Ponadto teza ta ma podłoże psychologiczne u jej wyznawcy, stanowiąc alibi dla wyznawcy, ktory przy pomocy takiego alibi uzasadnia swoją obojętność wobec innych ludzi, u którego podłoża leży czyste intelektualne lenistwo.
twarde dane to ich pensje ,dodatki i inne śmatki..twarde dane to--korzystanie z profitów zarobkowych a udawanie ideowca,walczacego o demokracje dla wszystkich -Kijowski,twarde dane to kazac okupowac i strajkowac a samemu leciec na seksi -saksy ,to oszukiwanie i działanie na rzecz sponsorów i bankow --korporacji-Petru..twarde dane--smarowanie obibokom,a zdzieranie z robola i przedsiebiorcy,twarde dane- to sprzyjanie mafii koscielnej i okradanie emerytów i rencistów,to mienie -manie w d..--soli tej ziemi na rzecz wybicia sie i przyklejenia do stołka i realizowanie swoich ambicji----------------------co działo sie za wszystkich rzadów...co dzieje sie w róznej konfiguracji ,pozycji i opozycji---bo Polak potrafi .........nie jest tak?! Jag?---to to po kiego veto zamiast piania z zachwytu..po kiego "zyczenia"do polityków???

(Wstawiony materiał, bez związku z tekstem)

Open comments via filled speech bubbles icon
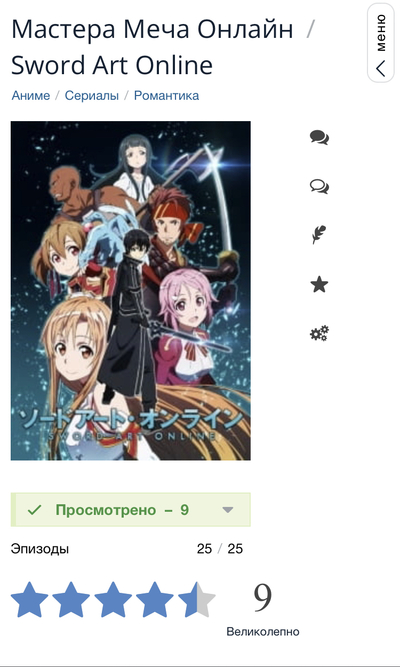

Tu by należało dodać, że ludzie są różni, ale ich konkretne zachowania zależą od struktur społeczno-politycznych w jakich żyją. Nie ma życia poza strukturami, procesami społecznymi. I w związku z tym należy pamiętać, że zbrodni nazistowskich dopuścili się nie jacyś zwrodnialcy, lecz zwykli pospolici Niemcy. A to dlatego, że tkwili w strukturach promujących zło. Wskazuje na to Hanna Arendt w tezie o "banalności zła".